[racket-dev] proposal for moving to packages

From: Matthew Flatt (mflatt at cs.utah.edu)
Date: Mon May 20 16:42:15 EDT 2013

I used to think that we'd take advantage of the package manager by
gradually pulling parts out of the Racket git repo and making them
packages.

Now, I think we should just shift directly to a small-ish Racket core,
making everything else a package immediately. "Core" means enough to
run `raco pkg'.

A key point to remember is that "package" does not mean "omitted from
the distribution". Instead, we'll construct a distribution by
combining the core with a selected set of packages. Initially the
selected set of packages will cover everything in the current
distribution.

Jay and I have been lining up the pieces for this change (it's
difficult to make a meaningful proposal without trying a lot of the
work, first), and I provide a sketch of the overall plan below.

This plan has two prominent implications:

 * The current git repo's directory structure will change.

   Anyone who currently works with the Racket repo will need to adapt
   to the new directory structure (and probably git <submodules in the
   future). All of the code currently in the Racket git repo will stay
   there (for now), but using it will involve at least one new step:
   linking packages within the repo into the core build --- probably
   by running some setup script.

 * The main Racket distributions at http://racket-lang.org/download/
   will omit sources, including ".rkt" files, ".scrbl" files, and
   tests.

   Sources will remain readily available through the git repo and
   through the package manager, but getting users to try a source-code
   change will be less convenient than now.
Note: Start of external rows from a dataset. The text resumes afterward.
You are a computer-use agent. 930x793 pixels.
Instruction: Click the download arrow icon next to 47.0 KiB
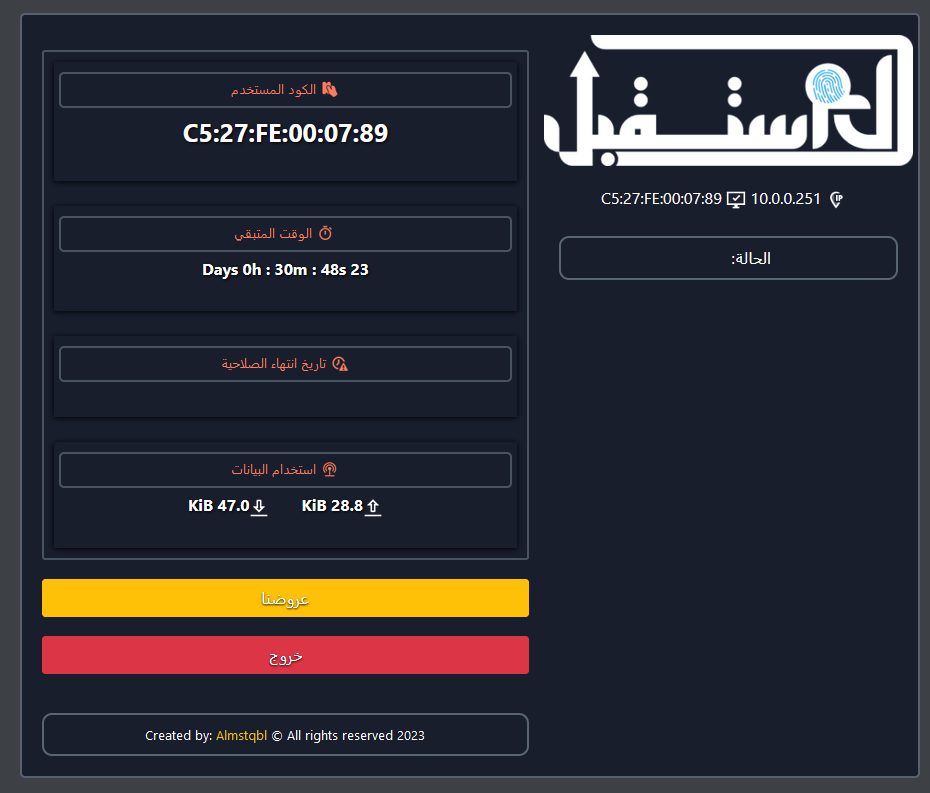[259, 507]
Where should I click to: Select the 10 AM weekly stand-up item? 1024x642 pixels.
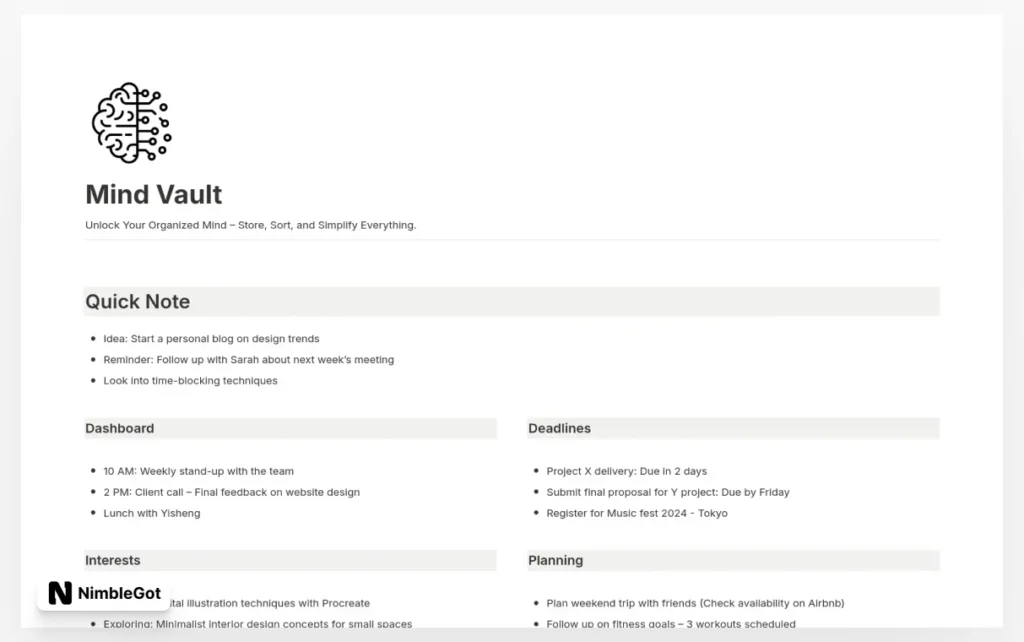199,472
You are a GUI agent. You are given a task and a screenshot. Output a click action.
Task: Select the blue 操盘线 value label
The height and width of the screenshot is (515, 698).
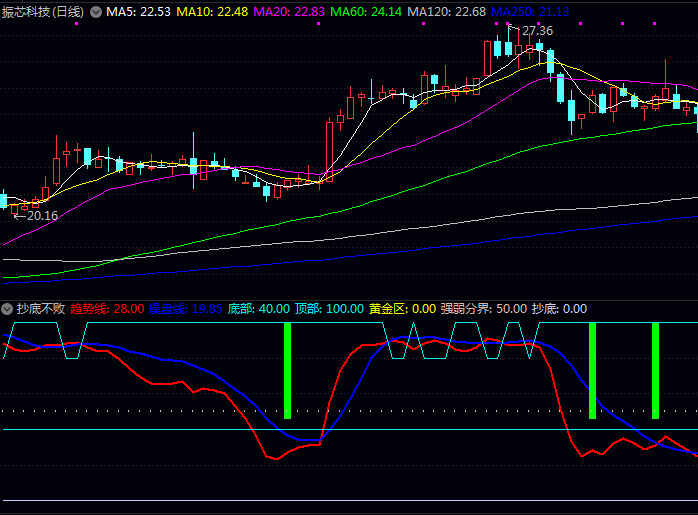tap(185, 309)
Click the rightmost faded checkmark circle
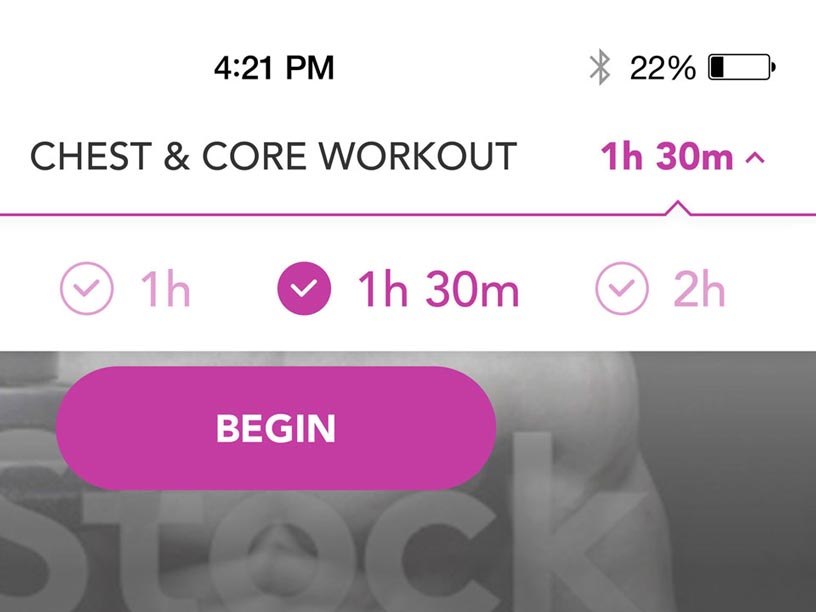This screenshot has height=612, width=816. tap(623, 289)
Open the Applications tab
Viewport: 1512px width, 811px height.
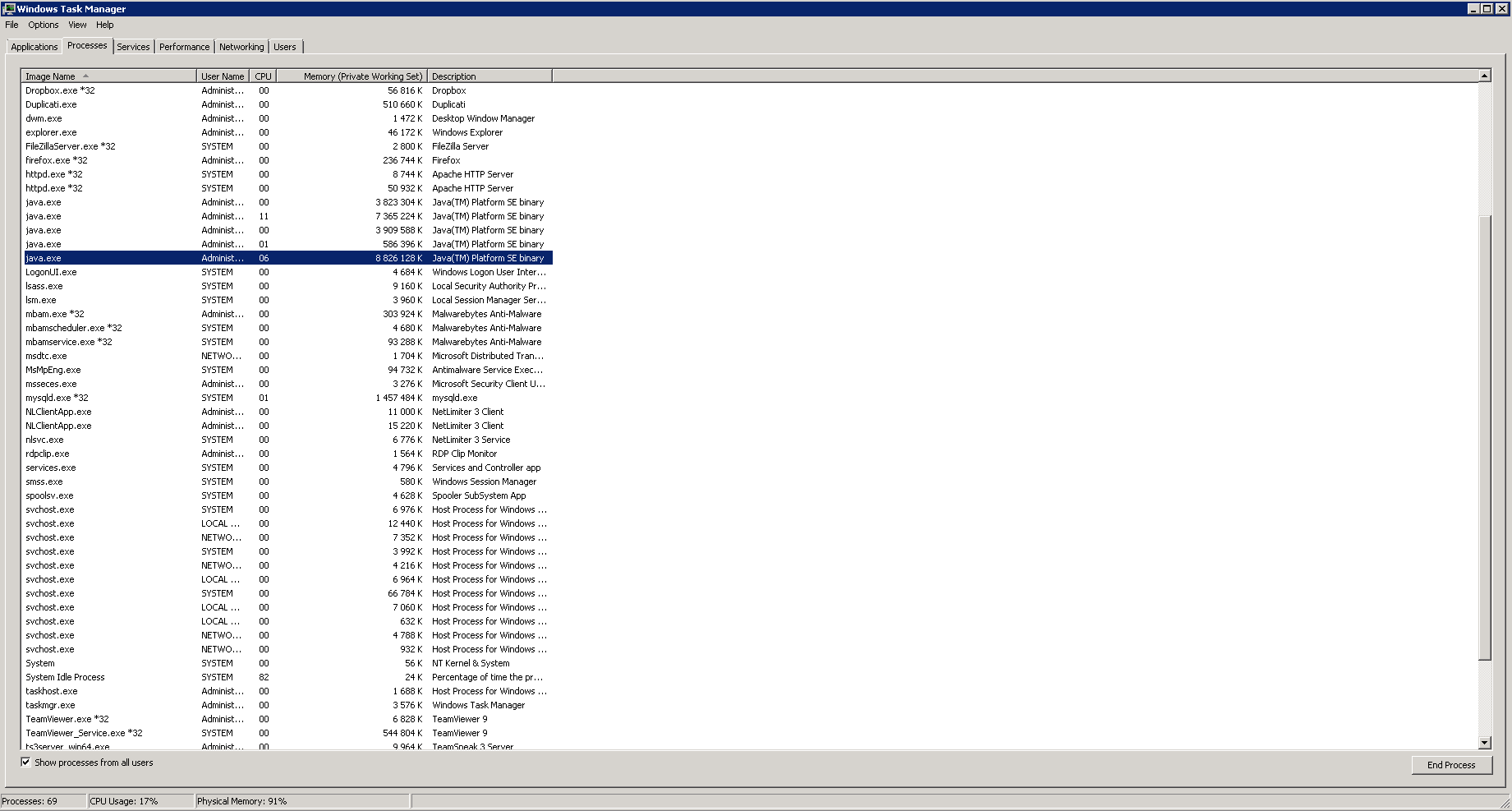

See "Binary Builds" below.


Repository Reorganization
-------------------------

To convert the current monolith into a core plus packages, we propose
to reorganize the Racket git repository by

 1. pushing the current content into a "core" subdirectory, and

 2. lifting pieces back out of "core" and into new subdirectories, one
    for each package.

The resulting repo will have top-level directories with names like
"core", "scribble", "gui", "slideshow", "drracket", and so on. Each
directory other than "core" corresponds to a package.

We'll have to try this out to discover how finely we can break up the
existing tree into packages. At worst, the "mr", "dr", and "plt"
layers of "dist-specs.rkt" should work, but I think we'll be able to
do better than that.

Eventually, when the dust settles, I think we'll want to convert every
directory to its own git repo, and then we can incorporate the
individual repos as git submodules.

Rearranging the repo will obviously break the current build
system. Jay and I are creating a new build system, so the current
nightly build and distribution processes do not need to adapt
(although we're using many existing pieces). The new build system
might be ready by the end of the week (and the repo reorganization
will wait until the build system is ready).


Binary Builds
-------------

The proposed switch to binary distributions --- instead of always
including source alongside generated bytecode and documentation --- is
aimed at reducing dependencies between packages. Support for binary
packages is also aimed at supporting faster installs.

In terms of dependencies, documentation for a library usually has more
dependencies than the library itself. We don't want to limit the
*documentation* for package X to avoid using or referring to package Y
libraries in order to avoid a run-time dependency of X on Y. For that
matter, we don't want to avoid documenting X in order to avoid a
dependency on Scribble. A library's tests similarly could have
dependencies that are not needed for the library itself.

We've adjusted `raco setup' and `raco pkg' to work with collections
and packages that are in binary form. "Binary" is not a specific
attribute of a package; it's just a package that happens to have ".zo"
files without corresponding ".rkt" files, documentation without
".scrbl" sources, and so on. The intent is not for programmers to
create binary packages, but to enable an automatic conversion of a
source package to a binary package. We can then set up different
catalog severs to serve source and binary versions of
packages. Finally, we'll be able to quickly create distributions ---
either the standard one or others --- by combining a core build with a
set of binary packages.

Some drawbacks to omitting source are immediately apparent:

 - Users will be less able to make source changes on their systems to
   help us debug.

   Having the binary form of a package installed does not preclude
   "upgrading" to a source package. So, we could ask a user to use the
   package manager to install the source form of, say, the "drracket"
   package, and then try out a change. In that way, users can still
   help, but it will be less convenient.

 - Users will be less able to read installed code as examples.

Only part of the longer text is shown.